The liquid surfactant compositions according to the invention can furthermore contain:

• Optional oils. Here, oils are essentially to be understood as meaning oils that are immiscible with water. They are used in particular to loosen greasy soiling. Alkanes can be used; preference is given to biodegradable oils with ether or ester groups. The use of terpenes is also possible. Preferred oils are dialkyl ethers with 6 to 20 carbon atoms in the alkyl radicals, in particular dioctyl ethers. Usual perfume oils, which are added with the aim of scenting the laundry, are not to be assessed here as an oil component for the purposes of the invention. Such oils can be used in concentrates in amounts of up to 60% by weight. In preferred embodiments of the invention, however, the compositions are free from such oils.
• Optional salts. Inorganic salts are not absolutely necessary in order to be able to produce the microemulsions. However, concentrates, in particular concentrates containing anionic surfactants, are preferred which contain one or more inorganic salts. Preferred inorganic salts are alkali metal sulfates and alkali metal halides, in particular chlorides, and also alkali metal carbonates. Very particularly preferred inorganic salts are sodium sulfate, sodium hydrogen sulfate, sodium carbonate, sodium hydrogen carbonate, sodium chloride, potassium chloride and mixtures of these. The content of one or more inorganic salts in compositions in concentrate form is preferably 20 to 70% by weight. The content of one or more inorganic salts in the microemulsions is 0 to 20% by weight and preferably 0.01 to 5% by weight, concentrations of 0.1 to 1% by weight having proven to be particularly preferred.
• Other common detergent ingredients, above all bleaches, builders, complexing agents, water-soluble solvents, optical brighteners, fragrances, stabilizers, rheology modifiers, dyes, etc.

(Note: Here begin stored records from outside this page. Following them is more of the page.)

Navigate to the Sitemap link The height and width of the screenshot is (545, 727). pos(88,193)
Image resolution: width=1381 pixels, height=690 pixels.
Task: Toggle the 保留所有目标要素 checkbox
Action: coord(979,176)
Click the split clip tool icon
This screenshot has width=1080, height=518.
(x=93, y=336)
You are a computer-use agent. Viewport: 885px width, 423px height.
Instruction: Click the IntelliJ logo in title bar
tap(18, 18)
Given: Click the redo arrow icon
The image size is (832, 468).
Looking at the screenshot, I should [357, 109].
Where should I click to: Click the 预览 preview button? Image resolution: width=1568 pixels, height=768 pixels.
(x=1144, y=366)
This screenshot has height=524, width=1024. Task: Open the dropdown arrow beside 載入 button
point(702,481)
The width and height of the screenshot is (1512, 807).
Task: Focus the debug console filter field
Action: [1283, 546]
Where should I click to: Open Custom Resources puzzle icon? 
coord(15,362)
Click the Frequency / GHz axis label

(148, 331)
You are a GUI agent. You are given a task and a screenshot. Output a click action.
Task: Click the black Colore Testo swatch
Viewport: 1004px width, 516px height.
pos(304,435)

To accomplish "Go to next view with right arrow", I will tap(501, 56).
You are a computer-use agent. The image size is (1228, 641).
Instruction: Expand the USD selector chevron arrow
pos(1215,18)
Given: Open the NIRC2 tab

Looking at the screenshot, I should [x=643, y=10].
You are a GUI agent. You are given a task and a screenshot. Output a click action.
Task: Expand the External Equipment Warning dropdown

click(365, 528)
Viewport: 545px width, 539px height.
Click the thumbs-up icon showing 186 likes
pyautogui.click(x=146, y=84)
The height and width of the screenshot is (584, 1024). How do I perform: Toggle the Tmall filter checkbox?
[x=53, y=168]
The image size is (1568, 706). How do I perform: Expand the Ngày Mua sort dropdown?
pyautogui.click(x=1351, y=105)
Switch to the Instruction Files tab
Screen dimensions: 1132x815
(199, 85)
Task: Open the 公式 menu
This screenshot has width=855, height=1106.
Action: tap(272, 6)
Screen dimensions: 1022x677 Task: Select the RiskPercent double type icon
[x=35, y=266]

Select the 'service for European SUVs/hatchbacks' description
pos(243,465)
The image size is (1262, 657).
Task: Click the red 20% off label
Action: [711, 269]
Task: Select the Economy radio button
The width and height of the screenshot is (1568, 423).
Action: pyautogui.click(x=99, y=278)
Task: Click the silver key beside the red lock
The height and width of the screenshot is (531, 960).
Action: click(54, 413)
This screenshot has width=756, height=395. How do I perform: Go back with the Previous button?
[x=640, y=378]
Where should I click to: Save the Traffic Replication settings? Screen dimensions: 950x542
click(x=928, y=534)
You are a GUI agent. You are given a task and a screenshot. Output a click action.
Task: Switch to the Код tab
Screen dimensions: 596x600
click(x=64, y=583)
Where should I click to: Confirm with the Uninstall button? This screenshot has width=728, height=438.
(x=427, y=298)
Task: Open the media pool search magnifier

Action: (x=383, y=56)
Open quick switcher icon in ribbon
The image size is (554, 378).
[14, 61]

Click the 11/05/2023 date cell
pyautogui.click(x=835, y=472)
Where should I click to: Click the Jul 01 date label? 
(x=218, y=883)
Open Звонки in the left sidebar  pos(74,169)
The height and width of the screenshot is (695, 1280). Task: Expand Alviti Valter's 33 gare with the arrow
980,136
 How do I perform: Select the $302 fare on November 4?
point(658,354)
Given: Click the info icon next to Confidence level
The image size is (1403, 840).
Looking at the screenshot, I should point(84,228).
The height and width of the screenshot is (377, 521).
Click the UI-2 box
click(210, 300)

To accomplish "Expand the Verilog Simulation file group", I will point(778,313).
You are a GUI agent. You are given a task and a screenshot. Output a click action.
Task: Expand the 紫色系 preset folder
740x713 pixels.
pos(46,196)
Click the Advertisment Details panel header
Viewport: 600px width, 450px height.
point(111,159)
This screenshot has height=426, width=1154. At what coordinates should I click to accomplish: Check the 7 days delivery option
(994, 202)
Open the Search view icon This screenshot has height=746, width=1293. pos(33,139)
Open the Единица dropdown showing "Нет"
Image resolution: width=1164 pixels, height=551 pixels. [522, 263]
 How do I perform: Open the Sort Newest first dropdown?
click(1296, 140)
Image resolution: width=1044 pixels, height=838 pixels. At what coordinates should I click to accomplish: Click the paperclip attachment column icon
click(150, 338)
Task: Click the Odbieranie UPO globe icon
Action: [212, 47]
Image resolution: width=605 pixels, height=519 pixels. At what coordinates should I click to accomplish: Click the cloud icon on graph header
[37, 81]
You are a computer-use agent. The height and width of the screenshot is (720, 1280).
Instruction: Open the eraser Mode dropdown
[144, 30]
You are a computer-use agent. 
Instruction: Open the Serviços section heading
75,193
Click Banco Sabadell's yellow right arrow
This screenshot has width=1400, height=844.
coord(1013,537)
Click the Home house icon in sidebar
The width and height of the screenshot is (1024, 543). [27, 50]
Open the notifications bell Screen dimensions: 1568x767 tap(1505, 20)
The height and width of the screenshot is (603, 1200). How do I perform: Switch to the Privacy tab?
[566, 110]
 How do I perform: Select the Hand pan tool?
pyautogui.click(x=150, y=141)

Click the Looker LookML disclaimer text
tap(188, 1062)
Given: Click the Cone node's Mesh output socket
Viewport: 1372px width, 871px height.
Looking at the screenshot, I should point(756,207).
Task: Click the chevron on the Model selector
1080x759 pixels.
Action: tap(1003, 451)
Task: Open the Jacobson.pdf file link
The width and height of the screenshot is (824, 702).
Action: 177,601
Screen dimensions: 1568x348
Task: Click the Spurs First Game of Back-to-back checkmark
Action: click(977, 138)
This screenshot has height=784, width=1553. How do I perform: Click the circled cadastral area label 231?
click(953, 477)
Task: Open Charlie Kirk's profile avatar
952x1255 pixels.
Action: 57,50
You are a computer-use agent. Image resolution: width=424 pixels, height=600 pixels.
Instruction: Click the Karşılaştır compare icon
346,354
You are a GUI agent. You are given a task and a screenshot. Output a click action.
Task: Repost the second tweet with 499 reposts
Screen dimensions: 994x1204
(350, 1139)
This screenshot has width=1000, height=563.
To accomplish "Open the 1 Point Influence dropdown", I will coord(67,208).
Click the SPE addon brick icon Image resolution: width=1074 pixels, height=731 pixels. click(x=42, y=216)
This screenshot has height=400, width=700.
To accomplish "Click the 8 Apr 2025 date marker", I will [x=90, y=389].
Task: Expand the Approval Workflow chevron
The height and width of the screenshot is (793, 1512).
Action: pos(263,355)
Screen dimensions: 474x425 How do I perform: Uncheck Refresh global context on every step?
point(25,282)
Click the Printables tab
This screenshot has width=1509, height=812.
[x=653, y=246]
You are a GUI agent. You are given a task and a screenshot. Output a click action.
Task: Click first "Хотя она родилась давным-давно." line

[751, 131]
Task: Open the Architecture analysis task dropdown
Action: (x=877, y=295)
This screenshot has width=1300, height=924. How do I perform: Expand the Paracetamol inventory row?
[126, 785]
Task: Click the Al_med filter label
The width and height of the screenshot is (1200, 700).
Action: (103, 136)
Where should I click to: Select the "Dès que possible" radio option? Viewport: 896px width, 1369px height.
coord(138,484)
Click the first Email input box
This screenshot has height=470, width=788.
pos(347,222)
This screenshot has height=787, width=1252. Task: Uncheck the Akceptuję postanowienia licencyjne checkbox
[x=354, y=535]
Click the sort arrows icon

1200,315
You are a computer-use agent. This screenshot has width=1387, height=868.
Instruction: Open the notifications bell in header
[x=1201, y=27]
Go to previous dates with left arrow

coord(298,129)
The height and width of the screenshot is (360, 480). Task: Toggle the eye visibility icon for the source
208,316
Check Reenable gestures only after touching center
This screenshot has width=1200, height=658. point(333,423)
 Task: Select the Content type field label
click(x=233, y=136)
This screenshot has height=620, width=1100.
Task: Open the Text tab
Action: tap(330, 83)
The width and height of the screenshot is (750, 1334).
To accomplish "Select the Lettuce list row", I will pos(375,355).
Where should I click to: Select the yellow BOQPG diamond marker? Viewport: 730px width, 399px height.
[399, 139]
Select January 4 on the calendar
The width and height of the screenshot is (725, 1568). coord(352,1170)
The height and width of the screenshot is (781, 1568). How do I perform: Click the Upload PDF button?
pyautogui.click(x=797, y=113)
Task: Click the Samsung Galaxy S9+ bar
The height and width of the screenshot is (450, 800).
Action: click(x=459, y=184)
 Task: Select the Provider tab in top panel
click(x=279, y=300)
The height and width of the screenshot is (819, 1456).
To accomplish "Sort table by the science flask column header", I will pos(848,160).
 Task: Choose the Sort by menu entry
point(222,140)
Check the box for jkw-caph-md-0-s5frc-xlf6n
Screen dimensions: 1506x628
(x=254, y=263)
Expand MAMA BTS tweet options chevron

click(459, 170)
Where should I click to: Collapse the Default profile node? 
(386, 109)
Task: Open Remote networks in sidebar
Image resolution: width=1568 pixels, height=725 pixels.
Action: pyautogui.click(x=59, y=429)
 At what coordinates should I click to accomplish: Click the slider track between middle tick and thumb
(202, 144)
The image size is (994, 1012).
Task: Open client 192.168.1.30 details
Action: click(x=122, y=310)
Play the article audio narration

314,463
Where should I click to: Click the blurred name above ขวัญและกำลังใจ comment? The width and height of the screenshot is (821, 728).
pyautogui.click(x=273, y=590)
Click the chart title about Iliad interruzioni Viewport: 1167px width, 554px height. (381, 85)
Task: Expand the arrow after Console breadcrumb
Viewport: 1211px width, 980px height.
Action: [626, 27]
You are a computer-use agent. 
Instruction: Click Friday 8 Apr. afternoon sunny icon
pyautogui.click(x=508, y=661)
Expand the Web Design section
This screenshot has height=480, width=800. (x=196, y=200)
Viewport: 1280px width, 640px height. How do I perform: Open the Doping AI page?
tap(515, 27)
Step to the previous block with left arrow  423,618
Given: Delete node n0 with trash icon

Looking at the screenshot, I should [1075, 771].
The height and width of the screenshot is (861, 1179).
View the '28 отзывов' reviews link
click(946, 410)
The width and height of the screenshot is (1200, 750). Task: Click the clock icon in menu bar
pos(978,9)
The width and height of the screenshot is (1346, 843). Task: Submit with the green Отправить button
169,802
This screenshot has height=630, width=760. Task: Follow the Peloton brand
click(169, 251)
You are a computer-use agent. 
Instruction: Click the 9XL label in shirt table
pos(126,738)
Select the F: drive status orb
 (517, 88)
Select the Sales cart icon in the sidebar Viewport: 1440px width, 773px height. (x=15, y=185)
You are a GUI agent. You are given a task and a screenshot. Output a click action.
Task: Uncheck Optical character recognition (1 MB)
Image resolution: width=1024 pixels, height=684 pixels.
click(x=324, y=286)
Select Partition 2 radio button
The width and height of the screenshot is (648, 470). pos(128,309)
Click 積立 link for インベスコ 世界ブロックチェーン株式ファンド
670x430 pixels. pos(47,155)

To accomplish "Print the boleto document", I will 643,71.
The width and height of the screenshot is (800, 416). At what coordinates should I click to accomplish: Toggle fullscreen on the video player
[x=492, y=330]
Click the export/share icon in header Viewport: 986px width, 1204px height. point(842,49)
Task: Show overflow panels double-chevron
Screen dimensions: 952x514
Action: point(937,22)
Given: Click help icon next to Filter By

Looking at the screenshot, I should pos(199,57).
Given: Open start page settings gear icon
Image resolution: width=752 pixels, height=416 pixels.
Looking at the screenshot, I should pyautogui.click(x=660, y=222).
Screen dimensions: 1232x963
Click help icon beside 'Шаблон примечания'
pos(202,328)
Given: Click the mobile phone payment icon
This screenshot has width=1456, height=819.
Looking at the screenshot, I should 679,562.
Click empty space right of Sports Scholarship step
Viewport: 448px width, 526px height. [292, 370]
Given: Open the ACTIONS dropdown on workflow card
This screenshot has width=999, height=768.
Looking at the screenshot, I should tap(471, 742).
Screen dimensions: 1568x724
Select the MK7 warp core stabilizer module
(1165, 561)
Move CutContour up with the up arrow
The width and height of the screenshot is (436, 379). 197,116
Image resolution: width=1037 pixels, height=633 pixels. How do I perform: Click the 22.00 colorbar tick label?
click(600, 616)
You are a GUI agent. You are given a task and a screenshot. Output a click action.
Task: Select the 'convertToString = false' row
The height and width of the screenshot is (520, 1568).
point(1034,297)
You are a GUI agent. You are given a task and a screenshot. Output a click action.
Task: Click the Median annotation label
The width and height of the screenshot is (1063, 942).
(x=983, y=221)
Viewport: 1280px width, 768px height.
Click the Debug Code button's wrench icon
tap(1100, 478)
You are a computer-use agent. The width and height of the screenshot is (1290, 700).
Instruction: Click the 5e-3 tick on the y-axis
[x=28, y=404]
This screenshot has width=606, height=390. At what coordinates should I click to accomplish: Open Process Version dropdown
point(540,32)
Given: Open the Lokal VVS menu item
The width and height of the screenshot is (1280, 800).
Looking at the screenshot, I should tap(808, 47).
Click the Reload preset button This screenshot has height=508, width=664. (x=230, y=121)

The liquid surfactant composition according to the invention can contain, as further usual detergent ingredients, in addition to the above-mentioned at least one, preferably two or more other ingredients selected from the following group: builders, bleaches, electrolytes, non-aqueous but water-miscible solvents, pH adjusters, perfumes, Perfume carriers, fluorescent agents, dyes, hydrotropes, foam inhibitors, silicone oils, antiredeposition agents, graying inhibitors, anti-seizure agents, anti-crease agents, color transfer inhibitors, antimicrobial agents, germicides, fungicides, antioxidants, preservatives, anti-aging agents, anti-aging agents, anti-slip agents, anti-slip agents, anti-slip agents, anti-slip agents, anti-slip agents, anti-swelling agents, anti-slip agents, anti-swelling agents, anti-slip agents, anti-swelling agents, anti-swelling agents, anti-swelling agents, anti-swelling agents, anti-redeposition agents, anti-redeposition agents, anti-redeposition agents , softening components and UV absorbers.

Builders that may be contained in the detergent composition include, in particular, silicates, aluminum silicates (especially zeolites), carbonates, salts of organic di- and polycarboxylic acids and mixtures of these substances.

Organic builders which can be present in the detergent composition are, for example, the polycarboxylic acids which can be used in the form of their sodium salts, polycarboxylic acids being understood as meaning those carboxylic acids which carry more than one acid function. For example, these are citric acid, adipic acid, succinic acid, glutaric acid, malic acid, tartaric acid, maleic acid, fumaric acid, sugar acids, aminocarboxylic acids, and mixtures of these. Preferred salts are the salts of polycarboxylic acids such as citric acid, adipic acid, succinic acid, glutaric acid, tartaric acid, sugar acids and mixtures of these. Aminopolycarboxylic acids, such as, in particular, glutamine diacetic acid (GLDA) and methylglycinediacetic acid (MGDA) and their salts are also suitable.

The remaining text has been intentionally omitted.